:: DOCUMENT ::
Le petit débarcadère de Yakoumbaya situé au quartier Dabondy 1 dans la commune de Matoto fait vivre bon nombre de citoyens de ce quartier. Un port selon les pêcheurs créé par les premiers occupants de cette partie de Conakry. Cependant, le manque de route affecte sérieusement les activités de ces pêcheurs. Ici, nous retrouvons plusieurs jeunes sous un grand hangar. Des cordes sur lesquelles sont fixées des lames sont accrochées à leurs cous. Des aiguilles en main, qui leur servent d’outils pour réparer ou tisser les filets des pirogues des pêcheurs étaient visibles. Ceux-ci se font appelés des arrangeurs.
Soumah Fodé Bayo diplômé est de ceux-ci.
« J’ai trouvé mes parents dans ça. Mon papa est pêcheur et ma maman est vendeuse de poissons fumés. J’ai fini mes études en sciences du langage. Mais, je n’ai pas eu d’emploi. Finalement, j’ai continué dans la pêche pour ne pas rester sans rien faire. Je me débrouille ici en arrangeant des filets des pêcheurs. Quand ils vont à la pêche, parfois, il peut y avoir des anomalies qui font que les filets se décrochent ou se déchirent. Quand ils viennent maintenant, ils nous consultent pour la réparation » explique-t-il.
D’autres jeunes sont des pêcheurs. Ils étaient dans des barques et ralliaient la mer à la quête des poissons.
Ils ont plusieurs trajets à parcourir « Sangbom, rapata, yeghafour mawla… On pêche, les yeghei fagnis (bons poissons), les bongas, les bouloungoungnis les pêcheurs pêchers » explique Alvine jeune pêcheur.
L’autre trajet, c’est la rive lointaine qu’ils appellent « Blue water ». Il se trouve à la frontière Guinée-Sierra Leone affirment ces jeunes. Ce pêcheur dit qu’ils font sept jours en plein mer pour ce trajet.
« On prépare à manger dans la pirogue, on dort dedans, tout se fait dans la pirogue pendant une semaine. Nous pêchons les cautas, les ninis yekhei, les soris (les plus chères) l’estomac seulement est vendu à 4 500 000fg) » explique notre interlocuteur.
Par manque d’accès à ce débarcadère, ces poissons sont acheminés vers le débarcadère de Bonfi pour la vente, précise ce jeune.
Dans ce débarcadère était perceptible aussi des porcs.

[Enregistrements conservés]

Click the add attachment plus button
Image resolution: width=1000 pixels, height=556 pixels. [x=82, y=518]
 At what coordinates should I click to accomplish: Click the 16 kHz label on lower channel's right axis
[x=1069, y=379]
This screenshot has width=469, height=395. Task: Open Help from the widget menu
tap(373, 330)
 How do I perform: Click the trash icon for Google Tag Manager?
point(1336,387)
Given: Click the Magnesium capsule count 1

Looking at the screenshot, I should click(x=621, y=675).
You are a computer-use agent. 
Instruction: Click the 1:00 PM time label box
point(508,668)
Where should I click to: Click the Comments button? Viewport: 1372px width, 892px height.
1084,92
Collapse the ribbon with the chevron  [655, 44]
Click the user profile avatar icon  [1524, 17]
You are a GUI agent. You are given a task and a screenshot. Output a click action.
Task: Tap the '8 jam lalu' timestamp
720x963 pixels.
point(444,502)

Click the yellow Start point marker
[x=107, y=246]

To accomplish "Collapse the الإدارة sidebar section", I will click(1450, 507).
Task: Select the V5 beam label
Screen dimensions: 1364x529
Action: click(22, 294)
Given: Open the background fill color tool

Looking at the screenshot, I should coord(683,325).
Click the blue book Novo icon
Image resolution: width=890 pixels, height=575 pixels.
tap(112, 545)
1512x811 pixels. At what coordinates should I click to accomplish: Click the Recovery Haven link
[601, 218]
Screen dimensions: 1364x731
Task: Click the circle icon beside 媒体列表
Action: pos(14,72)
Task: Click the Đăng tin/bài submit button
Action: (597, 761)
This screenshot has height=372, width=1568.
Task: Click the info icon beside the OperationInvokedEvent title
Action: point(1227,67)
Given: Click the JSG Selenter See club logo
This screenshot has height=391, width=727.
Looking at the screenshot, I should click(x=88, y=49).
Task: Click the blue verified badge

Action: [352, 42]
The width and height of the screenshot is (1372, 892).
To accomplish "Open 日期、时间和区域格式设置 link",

:: CONSIGNES DE L'EXERCICE ::
**a)** Pour chaque affirmation, dites si le document la confirme, par oui ou par non, en citant les mots décisifs du document : (i) Soumah Fodé Bayo a fait des études en sciences du langage ; (ii) les poissons pêchés sont vendus au débarcadère de Yakoumbaya ; (iii) le trajet vers « Blue water » demande sept jours en mer.
**b)** Selon le document, dans quel quartier et dans quelle commune se trouve le débarcadère de Yakoumbaya ?
Les enregistrements proviennent d'une autre source.

:: RÉPONSES AUX CONSIGNES ::
**a)**
(i) Oui : « J’ai fini mes études en sciences du langage. »
(ii) Non : « ces poissons sont acheminés vers le débarcadère de Bonfi pour la vente »
(iii) Oui : « ils font sept jours en plein mer pour ce trajet »

**b)** Dans le quartier Dabondy 1, commune de Matoto.